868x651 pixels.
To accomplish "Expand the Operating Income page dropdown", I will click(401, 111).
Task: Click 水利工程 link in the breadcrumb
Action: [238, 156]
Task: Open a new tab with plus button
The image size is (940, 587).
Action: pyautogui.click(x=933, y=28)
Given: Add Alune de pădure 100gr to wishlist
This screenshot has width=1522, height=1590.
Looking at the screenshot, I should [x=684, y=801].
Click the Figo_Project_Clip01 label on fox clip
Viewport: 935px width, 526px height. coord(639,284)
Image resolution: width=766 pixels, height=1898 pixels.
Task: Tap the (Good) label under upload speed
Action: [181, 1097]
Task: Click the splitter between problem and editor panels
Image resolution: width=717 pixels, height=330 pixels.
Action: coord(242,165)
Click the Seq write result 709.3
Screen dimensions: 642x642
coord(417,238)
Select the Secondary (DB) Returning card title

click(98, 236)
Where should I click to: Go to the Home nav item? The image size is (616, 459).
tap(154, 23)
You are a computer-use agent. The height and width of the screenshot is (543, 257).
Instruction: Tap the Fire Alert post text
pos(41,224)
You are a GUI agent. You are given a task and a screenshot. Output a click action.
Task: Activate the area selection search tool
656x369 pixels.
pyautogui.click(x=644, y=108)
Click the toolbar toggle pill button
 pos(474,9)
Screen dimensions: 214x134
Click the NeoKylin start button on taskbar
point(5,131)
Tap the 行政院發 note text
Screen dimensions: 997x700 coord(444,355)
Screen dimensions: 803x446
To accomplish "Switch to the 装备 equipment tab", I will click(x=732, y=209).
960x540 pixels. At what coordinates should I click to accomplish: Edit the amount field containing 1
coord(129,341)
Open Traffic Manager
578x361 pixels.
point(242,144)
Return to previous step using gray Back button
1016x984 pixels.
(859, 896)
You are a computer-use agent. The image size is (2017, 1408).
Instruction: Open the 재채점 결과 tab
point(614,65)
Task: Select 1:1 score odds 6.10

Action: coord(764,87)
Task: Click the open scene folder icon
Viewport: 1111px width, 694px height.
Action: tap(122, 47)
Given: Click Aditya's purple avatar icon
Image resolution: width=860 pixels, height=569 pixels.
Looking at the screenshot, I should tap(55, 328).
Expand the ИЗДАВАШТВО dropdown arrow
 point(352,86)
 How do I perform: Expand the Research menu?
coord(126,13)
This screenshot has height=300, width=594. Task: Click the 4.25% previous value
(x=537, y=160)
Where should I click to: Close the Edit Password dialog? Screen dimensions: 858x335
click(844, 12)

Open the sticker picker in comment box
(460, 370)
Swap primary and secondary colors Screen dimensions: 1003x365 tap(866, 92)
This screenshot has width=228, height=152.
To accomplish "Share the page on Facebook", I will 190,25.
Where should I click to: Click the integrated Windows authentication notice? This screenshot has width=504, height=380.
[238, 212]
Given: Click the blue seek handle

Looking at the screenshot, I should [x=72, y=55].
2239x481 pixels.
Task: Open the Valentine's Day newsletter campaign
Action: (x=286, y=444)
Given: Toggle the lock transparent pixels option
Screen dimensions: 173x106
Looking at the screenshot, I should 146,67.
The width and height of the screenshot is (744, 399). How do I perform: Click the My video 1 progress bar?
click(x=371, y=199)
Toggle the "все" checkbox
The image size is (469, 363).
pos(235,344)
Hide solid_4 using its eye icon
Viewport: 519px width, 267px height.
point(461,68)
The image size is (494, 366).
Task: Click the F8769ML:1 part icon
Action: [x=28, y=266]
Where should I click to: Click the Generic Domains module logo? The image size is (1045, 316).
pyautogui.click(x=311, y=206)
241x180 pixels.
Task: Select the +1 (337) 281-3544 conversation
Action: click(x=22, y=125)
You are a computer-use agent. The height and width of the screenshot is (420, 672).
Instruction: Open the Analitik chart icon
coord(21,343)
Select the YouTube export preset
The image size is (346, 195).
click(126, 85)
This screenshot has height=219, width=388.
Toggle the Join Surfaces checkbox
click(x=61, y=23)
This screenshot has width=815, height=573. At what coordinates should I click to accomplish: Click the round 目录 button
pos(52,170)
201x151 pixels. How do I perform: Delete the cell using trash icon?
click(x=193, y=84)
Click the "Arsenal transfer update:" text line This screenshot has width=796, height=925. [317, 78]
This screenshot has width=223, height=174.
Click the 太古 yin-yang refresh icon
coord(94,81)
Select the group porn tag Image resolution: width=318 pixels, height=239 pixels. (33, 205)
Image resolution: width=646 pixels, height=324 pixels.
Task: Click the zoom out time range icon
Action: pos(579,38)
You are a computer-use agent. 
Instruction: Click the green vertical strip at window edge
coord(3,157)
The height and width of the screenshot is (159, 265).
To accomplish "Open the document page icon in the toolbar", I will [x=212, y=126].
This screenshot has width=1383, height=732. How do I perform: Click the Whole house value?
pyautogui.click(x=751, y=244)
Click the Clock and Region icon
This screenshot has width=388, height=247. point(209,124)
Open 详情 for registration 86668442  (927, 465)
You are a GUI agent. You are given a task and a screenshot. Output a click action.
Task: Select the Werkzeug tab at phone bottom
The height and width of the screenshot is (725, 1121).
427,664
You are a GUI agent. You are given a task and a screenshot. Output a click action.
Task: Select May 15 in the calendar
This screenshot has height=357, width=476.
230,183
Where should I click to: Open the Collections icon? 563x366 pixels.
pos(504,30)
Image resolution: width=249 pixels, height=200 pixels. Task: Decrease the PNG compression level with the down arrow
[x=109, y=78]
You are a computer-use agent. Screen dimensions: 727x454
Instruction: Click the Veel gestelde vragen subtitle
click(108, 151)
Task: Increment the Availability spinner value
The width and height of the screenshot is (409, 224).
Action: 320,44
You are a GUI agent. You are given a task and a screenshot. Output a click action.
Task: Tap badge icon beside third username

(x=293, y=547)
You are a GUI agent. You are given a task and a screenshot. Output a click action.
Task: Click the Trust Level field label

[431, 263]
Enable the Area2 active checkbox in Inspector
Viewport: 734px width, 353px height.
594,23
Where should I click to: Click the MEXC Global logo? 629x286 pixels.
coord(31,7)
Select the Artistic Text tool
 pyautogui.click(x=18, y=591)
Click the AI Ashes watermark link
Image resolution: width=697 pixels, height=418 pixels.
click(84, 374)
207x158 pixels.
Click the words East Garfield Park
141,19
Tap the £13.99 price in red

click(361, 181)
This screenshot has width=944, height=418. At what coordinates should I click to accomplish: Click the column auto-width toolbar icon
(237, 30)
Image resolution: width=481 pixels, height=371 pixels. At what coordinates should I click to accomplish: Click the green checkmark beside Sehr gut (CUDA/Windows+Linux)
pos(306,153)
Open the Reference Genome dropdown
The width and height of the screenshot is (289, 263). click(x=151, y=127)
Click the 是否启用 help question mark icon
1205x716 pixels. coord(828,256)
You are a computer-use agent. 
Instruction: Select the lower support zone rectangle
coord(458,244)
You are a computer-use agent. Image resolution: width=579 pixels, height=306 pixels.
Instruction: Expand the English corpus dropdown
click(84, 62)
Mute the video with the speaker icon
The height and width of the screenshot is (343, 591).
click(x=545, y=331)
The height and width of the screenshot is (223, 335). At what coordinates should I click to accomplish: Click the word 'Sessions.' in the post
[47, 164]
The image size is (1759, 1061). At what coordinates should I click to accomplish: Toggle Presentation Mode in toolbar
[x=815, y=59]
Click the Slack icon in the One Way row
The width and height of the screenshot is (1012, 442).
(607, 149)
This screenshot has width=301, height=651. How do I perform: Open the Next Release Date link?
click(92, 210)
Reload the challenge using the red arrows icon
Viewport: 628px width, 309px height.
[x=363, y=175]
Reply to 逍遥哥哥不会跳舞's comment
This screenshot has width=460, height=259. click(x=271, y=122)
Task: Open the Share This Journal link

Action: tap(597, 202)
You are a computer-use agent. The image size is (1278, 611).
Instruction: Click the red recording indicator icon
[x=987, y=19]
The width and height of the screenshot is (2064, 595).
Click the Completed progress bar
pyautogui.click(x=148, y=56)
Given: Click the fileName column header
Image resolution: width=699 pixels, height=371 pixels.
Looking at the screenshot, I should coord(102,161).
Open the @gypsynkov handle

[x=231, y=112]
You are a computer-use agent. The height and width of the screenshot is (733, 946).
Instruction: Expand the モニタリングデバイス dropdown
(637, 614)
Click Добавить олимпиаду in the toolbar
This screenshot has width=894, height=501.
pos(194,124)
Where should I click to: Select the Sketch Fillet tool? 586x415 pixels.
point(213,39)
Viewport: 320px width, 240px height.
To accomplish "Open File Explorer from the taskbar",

========

- What you need to do
What are the lines, exactly as written above, from the line with "Given: Click the blue seek handle" to the line with "height=925. [317, 78]", both included? Output only those.

- Exercise result
Given: Click the blue seek handle

Looking at the screenshot, I should [x=72, y=55].
2239x481 pixels.
Task: Open the Valentine's Day newsletter campaign
Action: (x=286, y=444)
Given: Toggle the lock transparent pixels option
Screen dimensions: 173x106
Looking at the screenshot, I should 146,67.
The width and height of the screenshot is (744, 399). How do I perform: Click the My video 1 progress bar?
click(x=371, y=199)
Toggle the "все" checkbox
The image size is (469, 363).
pos(235,344)
Hide solid_4 using its eye icon
Viewport: 519px width, 267px height.
point(461,68)
The image size is (494, 366).
Task: Click the F8769ML:1 part icon
Action: [x=28, y=266]
Where should I click to: Click the Generic Domains module logo? The image size is (1045, 316).
pyautogui.click(x=311, y=206)
241x180 pixels.
Task: Select the +1 (337) 281-3544 conversation
Action: click(x=22, y=125)
You are a computer-use agent. The height and width of the screenshot is (420, 672).
Instruction: Open the Analitik chart icon
coord(21,343)
Select the YouTube export preset
The image size is (346, 195).
click(126, 85)
This screenshot has height=219, width=388.
Toggle the Join Surfaces checkbox
click(x=61, y=23)
This screenshot has width=815, height=573. At what coordinates should I click to accomplish: Click the round 目录 button
pos(52,170)
201x151 pixels. How do I perform: Delete the cell using trash icon?
click(x=193, y=84)
Click the "Arsenal transfer update:" text line This screenshot has width=796, height=925. [317, 78]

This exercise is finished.